The return value is equivalent to the exit value from javac.
Note that all other classes and methods found in a package whose name starts with com.sun.tools.javac
(informally known as sub-packages of com.sun.tools.javac
) are strictly internal and subject to change at any time.
One source file, Hello.java
, defines a class called greetings.Hello. The greetings
directory is the package directory both for the source file and the class file and is off the current directory. This allows us to use the default user class path. It also makes it unnecessary to specify a separate destination directory with -d.
% ls greetings/ % ls greetings Hello.java % cat greetings/Hello.java package greetings; public class Hello { public static void main(String[] args) { for (int i=0; i < args.length; i++) { System.out.println("Hello " + args[i]); } } } % javac greetings/Hello.java % ls greetings Hello.class Hello.java % java greetings.Hello World Universe Everyone Hello World Hello Universe Hello Everyone
This example compiles all the source files in the package greetings
.
% ls greetings/ % ls greetings Aloha.java GutenTag.java Hello.java Hi.java % javac greetings/*.java % ls greetings Aloha.class GutenTag.class Hello.class Hi.class Aloha.java GutenTag.java Hello.java Hi.java
Having changed one of the source files in the previous example, we recompile it:
% pwd /examples % javac greetings/Hi.java
Since greetings.Hi
refers to other classes in the greetings
package, the compiler needs to find these other classes. The example above works, because our default user class path happens to be the directory containing the package directory. But suppose we want to recompile this file and not worry about which directory we're in? Then we need to add /examples
to the user class path. We can do this by setting CLASSPATH, but here we'll use the -classpath option.
% javac -classpath /examples /examples/greetings/Hi.java
If we change greetings.Hi
again, to use a banner utility, that utility also needs to be accessible through the user class path.
% javac -classpath /examples:/lib/Banners.jar \ /examples/greetings/Hi.java
To execute a class in greetings
, we need access both to greetings
and to the classes it uses.
% java -classpath /examples:/lib/Banners.jar greetings.Hi
It often makes sense to keep source files and class files in separate directories, especially on large projects. We use -d to indicate the separate class file destination. Since the source files are not in the user class path, we use -sourcepath to help the compiler find them.
% ls classes/ lib/ src/ % ls src farewells/ % ls src/farewells Base.java GoodBye.java % ls lib Banners.jar % ls classes % javac -sourcepath src -classpath classes:lib/Banners.jar \ src/farewells/GoodBye.java -d classes % ls classes farewells/ % ls classes/farewells Base.class GoodBye.class
Note: The compiler compiled src/farewells/Base.java
, even though we didn't specify it on the command line.

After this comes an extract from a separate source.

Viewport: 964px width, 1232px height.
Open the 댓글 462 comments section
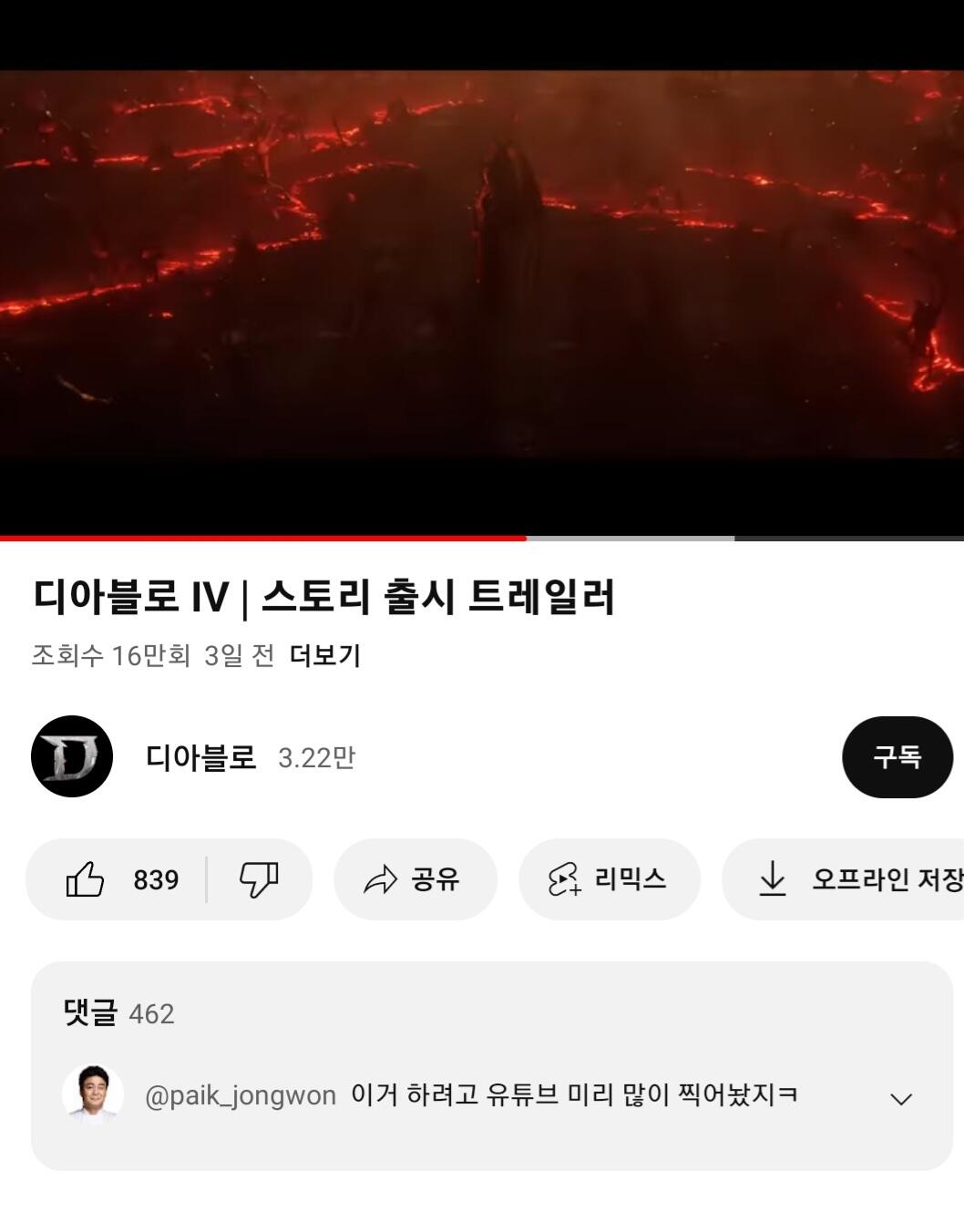click(118, 1013)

To trace automatic compiles, use the -verbose option.
The following example uses javac to compile code that will run on a 1.6 VM.

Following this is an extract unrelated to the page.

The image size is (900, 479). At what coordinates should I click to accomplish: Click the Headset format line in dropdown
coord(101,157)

% javac -source 1.6 -target 1.6 -bootclasspath jdk1.6.0/lib/rt.jar \ -extdirs "" OldCode.java
The -source 1.6
option specifies that version 1.6 (or 6) of the Java programming language be used to compile OldCode.java
. The option -target 1.6 option ensures that the generated class files will be compatible with 1.6 VMs. Note that in most cases, the value of the -target option is the value of the -source option; in this example, you can omit the -target option.
You must specify the -bootclasspath option to specify the correct version of the bootstrap classes (the rt.jar
library). If not, the compiler generates a warning:
% javac -source 1.6 OldCode.java warning: [options] bootstrap class path not set in conjunction with -source 1.6
If you do not specify the correct version of bootstrap classes, the compiler will use the old language rules (in this example, it will use version 1.6 of the Java programming language) combined with the new bootstrap classes, which can result in class files that do not work on the older platform (in this case, Java SE 6) because reference to non-existent methods can get included.